Inspiré par le régime fasciste des Nazis et les excès du stalinisme, George Orwell publia 1984 quelques mois avant sa mort. Au-delà de la fiction, cet ouvrage visionnaire constitue un puissant traité sur le contrôle des masses, qui transcende les idéologies politiques et les époques, et risque de rester pertinent aussi longtemps qu’il y aura des gouvernements et des classes dirigeantes. Hormis la traduction de Josée Kamoun, qui déroge un peu des conventions habituelles (elle utilise l’expression « néoparler » plutôt que « novlangue » et parle de « mentopolice » au lieu de « police de la pensée »), l’adaptation de Fido Nesti est très fidèle au roman original, dépeignant une société où l’individualisme a été broyé par l’État, où la délation est de mise, même par ses propres enfants, et où toute trace de l’existence des conspirateurs est effacée à jamais, les transformant en « non-personne ». Avec sa conclusion tragique, loin des « happy ending », il s’agit d’une lecture certes un brin déprimante, mais ô combien essentielle.

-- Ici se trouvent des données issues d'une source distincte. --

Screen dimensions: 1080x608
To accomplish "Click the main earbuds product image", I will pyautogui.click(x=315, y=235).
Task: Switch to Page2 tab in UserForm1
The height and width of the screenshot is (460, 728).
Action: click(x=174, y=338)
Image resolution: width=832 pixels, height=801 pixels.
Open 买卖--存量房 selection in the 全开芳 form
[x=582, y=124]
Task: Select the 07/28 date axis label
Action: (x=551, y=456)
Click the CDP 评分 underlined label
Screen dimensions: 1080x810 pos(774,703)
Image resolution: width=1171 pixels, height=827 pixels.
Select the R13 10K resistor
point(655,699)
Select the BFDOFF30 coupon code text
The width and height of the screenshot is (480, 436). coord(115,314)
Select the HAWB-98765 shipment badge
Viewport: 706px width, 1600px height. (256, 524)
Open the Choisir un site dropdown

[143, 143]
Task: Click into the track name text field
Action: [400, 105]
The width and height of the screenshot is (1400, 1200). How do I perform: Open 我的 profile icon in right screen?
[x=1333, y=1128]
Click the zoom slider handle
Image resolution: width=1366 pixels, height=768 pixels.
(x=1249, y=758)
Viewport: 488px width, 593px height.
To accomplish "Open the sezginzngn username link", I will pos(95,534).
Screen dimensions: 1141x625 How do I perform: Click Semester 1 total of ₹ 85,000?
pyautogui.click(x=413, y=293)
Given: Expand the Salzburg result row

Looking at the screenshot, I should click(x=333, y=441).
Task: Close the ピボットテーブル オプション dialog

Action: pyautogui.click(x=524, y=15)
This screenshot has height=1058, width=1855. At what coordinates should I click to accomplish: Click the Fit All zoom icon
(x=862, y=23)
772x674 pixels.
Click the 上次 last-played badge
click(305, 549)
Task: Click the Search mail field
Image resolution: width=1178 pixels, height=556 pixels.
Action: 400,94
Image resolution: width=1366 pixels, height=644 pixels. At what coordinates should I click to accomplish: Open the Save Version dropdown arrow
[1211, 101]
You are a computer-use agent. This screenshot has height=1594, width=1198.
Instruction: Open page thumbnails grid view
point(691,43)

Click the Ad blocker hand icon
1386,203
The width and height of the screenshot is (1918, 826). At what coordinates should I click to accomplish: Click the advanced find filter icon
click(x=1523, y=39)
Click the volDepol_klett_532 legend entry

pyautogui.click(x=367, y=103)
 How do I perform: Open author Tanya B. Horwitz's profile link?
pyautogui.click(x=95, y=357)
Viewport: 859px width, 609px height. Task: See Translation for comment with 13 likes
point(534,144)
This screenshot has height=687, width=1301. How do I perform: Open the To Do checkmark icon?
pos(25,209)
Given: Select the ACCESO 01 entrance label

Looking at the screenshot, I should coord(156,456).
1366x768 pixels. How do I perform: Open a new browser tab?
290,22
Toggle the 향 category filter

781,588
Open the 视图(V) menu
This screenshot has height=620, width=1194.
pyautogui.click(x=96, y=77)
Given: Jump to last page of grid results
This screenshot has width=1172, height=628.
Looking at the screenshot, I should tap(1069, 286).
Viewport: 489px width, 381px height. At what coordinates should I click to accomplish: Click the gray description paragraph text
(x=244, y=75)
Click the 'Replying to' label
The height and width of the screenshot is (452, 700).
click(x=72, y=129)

Avec un coup de crayon fluide, des lignes de contour grasses et une esthétique influencée par les affiches de propagande soviétique, les illustrations de Fido Nesti dans 1984 sont superbes. Visages grimaçants et remplis de colère lors des Deux Minutes de Haïne, mégaphones transmettant les hurlements des loups, yeux désincarnés flottant au-dessus de la ville ou machine à écrire de laquelle sort des barbelés, l’artiste multiplie les images fortes, et reproduit à merveille l’atmosphère oppressante de cet univers glauque, en utilisant principalement des couleurs terreuses (gris, vert, brun), sertis d’une touche de rouge à l’occasion. Les phylactères sont rares, laissant toute la place au monologue intérieur de Winston Smith, et au beau milieu de la bande dessinée, il se permet même une quinzaine de pages de texte, soit des extraits du livre que se passent, sous le manteau, les révolutionnaires de la Fraternité. L’album se termine sur un traité complexe, expliquant les bases du « néoparler ».
Le chef-d’œuvre d’Orwell est entré dans le domaine public récemment, et pas moins de quatre romans graphiques inspirés de 1984 sont prévus cette année, mais il sera difficile de faire mieux que cette splendide adaptation, signée Fido Nesti.
1984, de George Orwell et Fido Nesti. Publié aux éditions Grasset, 224 pages.